## Task statement
A complete and exact copy of the data below is required.

═══ Material for the task

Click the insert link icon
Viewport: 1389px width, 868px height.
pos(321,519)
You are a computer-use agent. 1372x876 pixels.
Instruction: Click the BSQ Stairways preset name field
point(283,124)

══════

## Exercise output
Click the insert link icon
Viewport: 1389px width, 868px height.
pos(321,519)
You are a computer-use agent. 1372x876 pixels.
Instruction: Click the BSQ Stairways preset name field
point(283,124)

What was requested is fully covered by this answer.